BNN, Markus Mertens, 02.07.2013

All die Hoffnungen und Wünsche: der Diskriminierung im Iran entkommen, aus dem reaktionären Afghanistan flüchten, dem Krieg im Irak entgehen oder nach Jahren in Usbekistan einfach nur in einer eigenen Wohnung leben. In Rumänien. Allzu menschlich und doch so fern – diese Traumgedanken. Stattdessen: Endlosigkeit. Alles zieht sich dahin, die Zeit zerfließt. Keine Familien warten mehr auf sie. Kriege und Krankheiten haben sie dahingerafft. Das sagt sich so leicht und schneidet doch so tief ins Herz.

Es tut weh das Unsagbare in derart nüchterner, dokumentarischer Art und Weise zu erleben, denn nicht nur der Text, mit dem Monica Marinescu und David Schwartz in Bukarest den Dramatikerwettbewerb „Über Grenzen sprechen“ gewannen, kennt kein Mitleid. Auch die zurückhaltend, aber wohlüberlegte, fast kühle Regie von Manuel Braun tut ihre unheilvolle Wirkung. Doch ist genau das nötig und so bärenstark an diesen 75 Minuten großen Theaters. Weil eben auch die Realität keine Schonung kennt. Heillos zergliedert sich das Ich und bricht auf. So weit, dass stellenweise alle fünf den gleichen Text sprechen, als wären sie alle dieser eine, der da redet. Nichts mehr zu verlieren. „Wir werden nicht mehr nur irgendwelche Afghanen sein!“, ruft Jamal in den Himmel.

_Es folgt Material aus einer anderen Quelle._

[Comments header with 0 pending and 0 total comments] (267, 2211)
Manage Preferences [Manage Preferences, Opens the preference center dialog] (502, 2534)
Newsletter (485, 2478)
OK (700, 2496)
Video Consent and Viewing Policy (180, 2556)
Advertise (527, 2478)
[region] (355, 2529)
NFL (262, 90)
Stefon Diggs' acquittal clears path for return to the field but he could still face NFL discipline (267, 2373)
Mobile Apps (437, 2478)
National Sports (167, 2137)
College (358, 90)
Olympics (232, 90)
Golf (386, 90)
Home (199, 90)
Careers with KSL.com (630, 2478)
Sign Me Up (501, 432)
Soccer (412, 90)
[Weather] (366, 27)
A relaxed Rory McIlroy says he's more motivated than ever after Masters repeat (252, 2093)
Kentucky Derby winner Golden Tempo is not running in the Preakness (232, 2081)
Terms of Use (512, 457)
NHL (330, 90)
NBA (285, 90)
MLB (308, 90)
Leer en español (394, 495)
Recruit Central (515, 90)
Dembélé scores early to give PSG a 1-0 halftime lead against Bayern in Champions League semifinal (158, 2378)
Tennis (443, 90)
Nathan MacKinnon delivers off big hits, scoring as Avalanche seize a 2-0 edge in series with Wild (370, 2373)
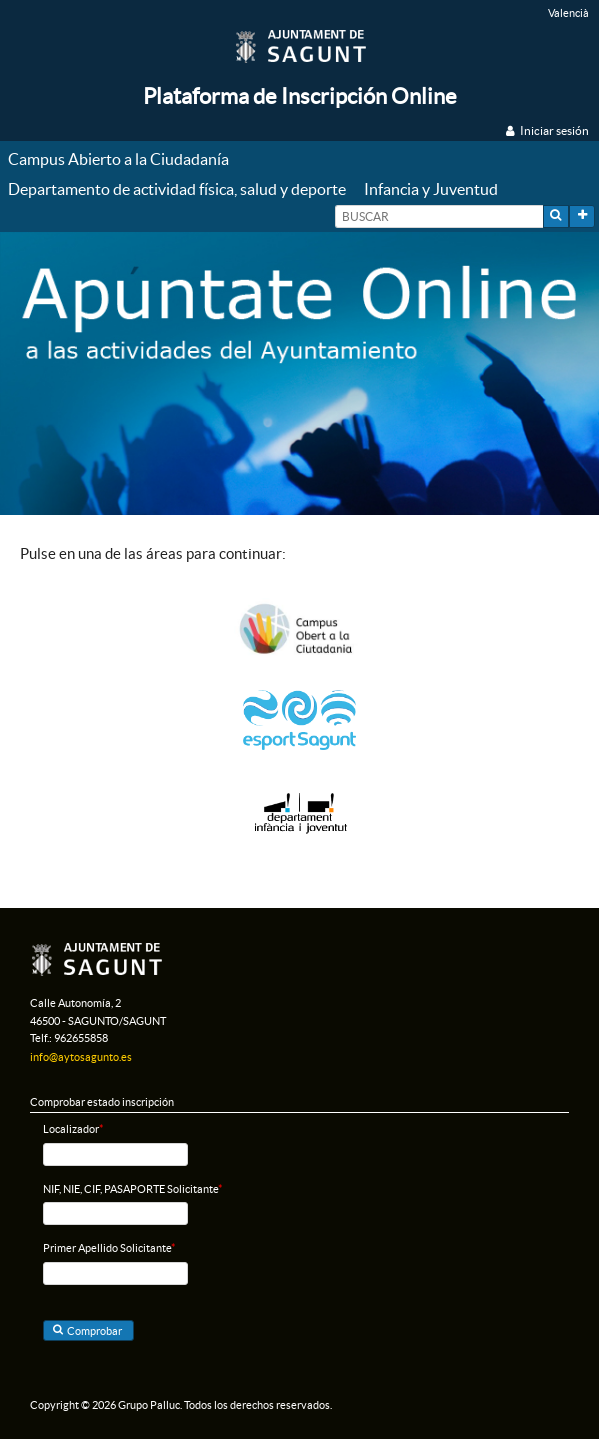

Der Stachel im Publikum sitzt tief. Heftig und massiv ist es bestürmt worden, von der Überwältigungskraft fünfer Schauspieler umtost an diesem Uraufführungs-Abend. Man verdrückt eine Träne, als Samira die schlaffen Körper zu einer Umarmung aneinanderlegt. Ein verzweifelter Akt hoffnungsloser Liebe und nur ein Moment von so vielen dieses Stückes, die nicht vergehen werden.